Oral Appliance Therapy Treatment Protocol
Understanding Obstructive Sleep Apnea
Sleep apnea affects 18 million Americans, though people may not be aware that they are experiencing it. Obstructive sleep apnea is a condition in which you stop breathing in the middle of your sleep, due to obstruction in your airway when your soft tissues collapse naturally. Your brain will rouse you awake (whether or not you are conscious) so that the airway is unblocked. In the course of a night, people with sleep apnea may “wake up” hundreds of times – often times without even realizing it.
With obstructive sleep apnea, this poor quality of sleep leads to a number of issues during the waking hours, from drowsiness and daytime fatigue to irritation and concentration problems. More severe cases could lead to a number of more serious medical consequences, such as cardiovascular issues.
The symptoms of obstructive sleep apnea are: loud or frequent snoring, silent pauses in breathing, choking or gasping sounds, daytime sleepiness or fatigue, unrefreshing sleep, insomnia, or morning headaches, to name a few. Because you’re generally sleeping when you experience obstructive sleep apnea, it’s important to pay attention to the symptoms while you’re awake.
If you believe you – or your loved one – might be experiencing obstructive sleep apnea, it’s important to seek treatment. Oral appliance therapy is one form of treatment that is effective and convenient. Here are the steps to take to receive therapy with an oral appliance for sleep apnea.
Steps in Treating Obstructive Sleep Apnea with Oral Appliance Therapy
If you have already been diagnosed with obstructive sleep apnea…
If you have already been diagnosed by your physician or sleep specialist, contact us at Sound Sleep Medical to begin the process for your oral appliance therapy. Our team will provide a complete clinical examination, which will determine your current health and examine the oral tissues that may affected by the oral appliance. Based on the findings of our evaluation, we will review the different options of oral appliances available to meet your needs.
If you have not yet been diagnosed with a sleeping disorder but suspect you may have one..
If you have not yet been diagnosed with a sleeping disorder but suspect you may have one, the first step is to set up a consultation with us at Sound Sleep Medical. We provide sleep breathing disorder screenings. From our results of your screening, if we believe a sleep disorder is present, we will refer you to a trusted sleep specialist for a polysomnogram (sleep test).
The Next Steps
Treatment with Oral Appliance Therapy
For milder cases of obstructive sleep therapy, we recommend oral appliance therapy.

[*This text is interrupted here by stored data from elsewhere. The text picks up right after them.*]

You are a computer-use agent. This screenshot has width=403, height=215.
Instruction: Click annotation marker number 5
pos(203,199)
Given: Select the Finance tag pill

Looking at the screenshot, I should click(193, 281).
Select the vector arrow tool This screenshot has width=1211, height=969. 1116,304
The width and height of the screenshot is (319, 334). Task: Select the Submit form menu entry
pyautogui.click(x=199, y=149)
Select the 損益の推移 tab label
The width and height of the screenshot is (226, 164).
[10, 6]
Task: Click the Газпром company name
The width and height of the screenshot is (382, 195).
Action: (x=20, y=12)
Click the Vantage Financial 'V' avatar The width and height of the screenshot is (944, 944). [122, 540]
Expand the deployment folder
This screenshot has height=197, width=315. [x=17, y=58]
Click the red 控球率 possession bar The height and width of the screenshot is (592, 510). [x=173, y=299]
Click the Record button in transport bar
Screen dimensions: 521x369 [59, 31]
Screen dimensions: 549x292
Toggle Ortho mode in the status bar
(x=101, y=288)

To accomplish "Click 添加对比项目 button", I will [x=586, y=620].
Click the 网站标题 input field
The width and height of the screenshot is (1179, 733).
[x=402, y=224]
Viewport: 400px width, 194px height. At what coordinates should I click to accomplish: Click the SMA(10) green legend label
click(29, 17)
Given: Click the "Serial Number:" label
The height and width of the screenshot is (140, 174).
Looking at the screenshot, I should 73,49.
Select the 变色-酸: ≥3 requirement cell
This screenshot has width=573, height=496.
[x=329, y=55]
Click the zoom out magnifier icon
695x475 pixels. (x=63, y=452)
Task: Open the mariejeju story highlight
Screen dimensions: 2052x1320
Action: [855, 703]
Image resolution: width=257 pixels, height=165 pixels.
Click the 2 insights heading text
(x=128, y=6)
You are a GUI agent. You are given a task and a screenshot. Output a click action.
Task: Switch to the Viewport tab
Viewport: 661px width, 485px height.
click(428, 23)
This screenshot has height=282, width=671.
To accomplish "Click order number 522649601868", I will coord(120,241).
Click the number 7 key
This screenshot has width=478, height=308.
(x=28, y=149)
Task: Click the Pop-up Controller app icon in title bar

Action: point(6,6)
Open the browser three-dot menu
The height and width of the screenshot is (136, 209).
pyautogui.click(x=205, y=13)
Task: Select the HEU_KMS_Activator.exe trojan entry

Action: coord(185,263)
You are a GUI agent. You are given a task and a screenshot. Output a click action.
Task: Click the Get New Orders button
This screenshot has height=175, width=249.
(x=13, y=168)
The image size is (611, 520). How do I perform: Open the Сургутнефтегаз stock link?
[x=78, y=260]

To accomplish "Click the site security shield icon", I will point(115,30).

Oral appliances resemble an orthodontic appliance or mouth guard used by athletes. Oral appliance therapy is worn only during sleep, fitting in your mouth as a “scaffolding” for the internal structures and preventing the collapse of the tongue and soft tissues in the back of the throat. It also anchors the upper and lower teeth, while extending the lower jaw. This support enables your airway to remain open for easy breathing and a good night’s sleep.
In your consultation with a sleep specialist, you’ll review your symptoms, provide information on your family’s medical history, as well as your own medical history, and have a physical examination. It is especially helpful, if you sleep with a partner, to ask them about your sleep patterns. Ask them to write down what they recall about how you sleep (snoring, choking sounds, gasping sounds, etc.), since you would not know this information on your own.
Following this consultation, your sleep specialist will perform a physical examination of your nose, mouth, and throat area, checking for any abnormal or large tissue. In adults, an enlarged soft palate or uvula could contribute to obstructive sleep apnea.
The next step is the sleep test. There are two options, determined by your sleep specialist:
- A polysomnogram or a home sleep test. A polysomnogram is more accurate in determining whether you have obstructive sleep apnea, as it requires you to be observed by a team of professionals while you sleep. A polysomnogram also records movements you make throughout the night (arms, legs, chest, etc.), the amount of oxygen in your blood, snoring, and the air movement through your nostrils.
- A home sleep test does the same thing – except it’s a portable machine that you set up in your own home.
If obstructive sleep apnea is found, we will work with you to determine the best course of action moving forward. In severe cases, we may recommend a split-sleep study in which you sleep half of the night with a continuous positive air pressure (CPAP) device, to see if it helps the quality of your sleep.